• **Text segment**:
-- start --
Inho Choi

Postdoctoral Research Fellow National University of Singapore, School of Computing

inho.choi.12@gmail.com

📢 I am currently on the job market. I'd be happy to connect!

I am a Postdoctoral Research Fellow at the National University of Singapore, working with Jialin Li. I also closely collaborate with Irene Zhang and Dan Ports at Microsoft Research.

My research interests lie at the intersection of distributed systems, datacenter networks, dataplane operating systems, and machine learning systems. Currently, I am focusing on designing high-performance systems that leverage programmable hardware and ML-driven optimization to address challenges in modern datacenters.

Education

National University of Singapore

Singapore

Ph.D. in Computer Science (Advisor: Jialin Li)

Aug 2019 — Jan 2026

Yonsei University

Seoul, South Korea

Bachelor's Degree in Computer Science

Mar 2012 — Aug 2019

Uppsala University

Uppsala, Sweden

Exchange Student in Information Technology

Aug 2017 - Jan 2018

Work in Progress (projects that I'm currently leading)

ML for Systems: Dataplane OS Performance Optimization [Current Main Project]

Performance tuning remains a persistent challenge in modern datacenters, especially at microsecond scales. We are exploring new dataplane OS optimization techniques with two complementary directions:

(1) ML-driven optimization. We natively integrate machine learning into the OS dataplane to support dynamic parameter optimization at runtime [Details].
-- end --
• **Required work**:
1. From the profile above, set down the passage starting with "Aug 2017 - Jan" and going on through "at runtime [Details].".
2. List the research interests named in the profile above.

• **Provided records**:
-- start --
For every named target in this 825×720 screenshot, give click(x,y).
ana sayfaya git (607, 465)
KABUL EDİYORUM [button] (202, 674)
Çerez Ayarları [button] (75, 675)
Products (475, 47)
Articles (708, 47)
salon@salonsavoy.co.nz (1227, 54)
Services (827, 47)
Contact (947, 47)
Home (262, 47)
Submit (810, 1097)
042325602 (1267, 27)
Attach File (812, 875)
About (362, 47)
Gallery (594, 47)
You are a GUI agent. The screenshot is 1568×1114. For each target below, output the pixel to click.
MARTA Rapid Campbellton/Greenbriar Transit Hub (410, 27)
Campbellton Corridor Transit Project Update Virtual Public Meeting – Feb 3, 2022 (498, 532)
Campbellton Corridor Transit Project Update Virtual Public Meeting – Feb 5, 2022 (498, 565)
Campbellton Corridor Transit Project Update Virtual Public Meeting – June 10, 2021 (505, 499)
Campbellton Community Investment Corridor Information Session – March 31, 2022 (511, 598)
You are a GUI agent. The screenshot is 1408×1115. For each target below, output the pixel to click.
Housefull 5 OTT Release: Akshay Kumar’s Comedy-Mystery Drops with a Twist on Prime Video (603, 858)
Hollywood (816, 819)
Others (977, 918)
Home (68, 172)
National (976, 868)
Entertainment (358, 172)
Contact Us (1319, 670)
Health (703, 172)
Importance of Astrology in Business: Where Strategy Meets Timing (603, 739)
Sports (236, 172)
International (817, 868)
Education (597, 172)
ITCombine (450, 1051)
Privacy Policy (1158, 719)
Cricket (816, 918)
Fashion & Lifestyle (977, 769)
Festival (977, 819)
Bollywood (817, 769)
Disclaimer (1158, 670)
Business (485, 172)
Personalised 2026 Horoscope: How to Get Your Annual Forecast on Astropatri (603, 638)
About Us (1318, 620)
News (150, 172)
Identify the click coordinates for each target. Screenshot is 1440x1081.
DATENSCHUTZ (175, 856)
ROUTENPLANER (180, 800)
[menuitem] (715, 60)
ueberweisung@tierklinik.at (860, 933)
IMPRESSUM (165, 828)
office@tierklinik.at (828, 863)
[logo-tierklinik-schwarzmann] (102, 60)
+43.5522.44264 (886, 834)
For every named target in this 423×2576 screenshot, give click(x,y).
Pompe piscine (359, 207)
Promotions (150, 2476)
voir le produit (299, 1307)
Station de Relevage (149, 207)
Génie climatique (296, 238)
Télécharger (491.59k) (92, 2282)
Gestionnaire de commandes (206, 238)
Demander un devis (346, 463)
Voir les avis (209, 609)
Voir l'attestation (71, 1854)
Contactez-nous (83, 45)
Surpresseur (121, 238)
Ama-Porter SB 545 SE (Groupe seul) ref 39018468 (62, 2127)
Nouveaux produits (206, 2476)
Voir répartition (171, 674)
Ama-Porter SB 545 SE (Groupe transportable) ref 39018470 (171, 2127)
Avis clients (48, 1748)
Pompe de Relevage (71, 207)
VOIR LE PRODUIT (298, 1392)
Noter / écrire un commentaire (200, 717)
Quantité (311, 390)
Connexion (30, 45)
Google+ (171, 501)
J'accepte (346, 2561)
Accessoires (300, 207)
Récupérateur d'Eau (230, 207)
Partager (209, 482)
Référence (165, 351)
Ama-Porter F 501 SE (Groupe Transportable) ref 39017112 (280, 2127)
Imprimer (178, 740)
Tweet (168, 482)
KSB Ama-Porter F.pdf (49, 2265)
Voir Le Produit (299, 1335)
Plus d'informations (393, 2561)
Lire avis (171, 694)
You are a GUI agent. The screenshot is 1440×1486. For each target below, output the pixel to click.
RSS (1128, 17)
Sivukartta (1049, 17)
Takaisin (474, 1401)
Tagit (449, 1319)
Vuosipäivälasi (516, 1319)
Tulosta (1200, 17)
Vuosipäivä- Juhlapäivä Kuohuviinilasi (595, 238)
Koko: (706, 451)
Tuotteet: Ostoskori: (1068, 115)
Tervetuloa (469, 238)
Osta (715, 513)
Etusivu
-- end --
• **Solution set**:
1.
Aug 2017 - Jan 2018

Work in Progress (projects that I'm currently leading)

ML for Systems: Dataplane OS Performance Optimization [Current Main Project]

Performance tuning remains a persistent challenge in modern datacenters, especially at microsecond scales. We are exploring new dataplane OS optimization techniques with two complementary directions:

(1) ML-driven optimization. We natively integrate machine learning into the OS dataplane to support dynamic parameter optimization at runtime [Details].

2.
- distributed systems
- datacenter networks
- dataplane operating systems
- machine learning systems